Tao
Science is fact
Religion is faith
Magic is perception
Know these boundaries to discover what lies beyond.
What is Tao?
The Tao cannot be described, yet a person will express it simply by being alive.
It is possible to list definitions from the dictionary, from various documents. Each definition: a set of words echoing reality. Living to the Tao is not a summarization found within the mathematics of word play. Poetry, philosophy, literature all offer only helpful guidance but never the actual Tao. A simple analogy would be swimming under the water. It’s possible to read about snorkeling or diving, but until diving under the water, feeling the pressure, experiencing undersea life, having lungs squeeze outside-in yet feeling inside-out from pushing down as deeply as you can dive, only to resurface to feel a sudden gasp of wet air… all of this is an idea approximated by a reader but only grasped by the experiencer. When the last line was read by a friend of mine, she said: “but when you snorkel the pressure doesn’t feel like that”. Surprised, I asked her if she ever dove to about 25 feet while snorkeling, she said no, at which moment we both realized how personal the experience becomes due to differences in the path taken. This example touches why discovering the Tao is a personal, living experience.

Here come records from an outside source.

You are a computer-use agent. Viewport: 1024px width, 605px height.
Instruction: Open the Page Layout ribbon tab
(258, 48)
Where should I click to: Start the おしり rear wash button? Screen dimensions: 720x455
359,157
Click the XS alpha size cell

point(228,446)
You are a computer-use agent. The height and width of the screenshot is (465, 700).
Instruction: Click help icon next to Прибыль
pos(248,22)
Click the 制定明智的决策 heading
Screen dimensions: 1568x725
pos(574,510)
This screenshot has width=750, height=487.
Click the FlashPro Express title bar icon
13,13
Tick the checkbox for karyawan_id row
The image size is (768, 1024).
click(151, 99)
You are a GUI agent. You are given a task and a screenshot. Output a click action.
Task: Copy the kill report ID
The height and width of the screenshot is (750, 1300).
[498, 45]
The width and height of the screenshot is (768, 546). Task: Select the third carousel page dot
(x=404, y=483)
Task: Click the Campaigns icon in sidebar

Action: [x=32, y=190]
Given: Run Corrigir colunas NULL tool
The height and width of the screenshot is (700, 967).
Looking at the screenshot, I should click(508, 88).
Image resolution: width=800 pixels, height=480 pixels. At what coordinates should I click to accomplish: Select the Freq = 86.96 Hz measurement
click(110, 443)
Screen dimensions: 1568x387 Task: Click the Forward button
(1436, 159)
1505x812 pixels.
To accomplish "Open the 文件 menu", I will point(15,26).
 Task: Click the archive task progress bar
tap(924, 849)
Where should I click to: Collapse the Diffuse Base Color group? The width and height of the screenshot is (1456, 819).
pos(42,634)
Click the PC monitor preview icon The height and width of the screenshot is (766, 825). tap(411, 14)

The key to writing and reading this comes down to the following chain of thought: Words are never about the Tao, words are always about us. Sometimes to understand ourselves, we need to write aloud a personal truth as it is human nature and hence the Tao to do so. Reflections in this document become one possible outline to help myself be… myself while giving others a chance to comment and contemplate their own personal situation. This then becomes a circular process between author, reader, and everyone involved to help define and discover their own Personal Tao.
So
Move, tumble, stumble, spin poetry, swirl, dance.
The Personal Tao is about self-discovery.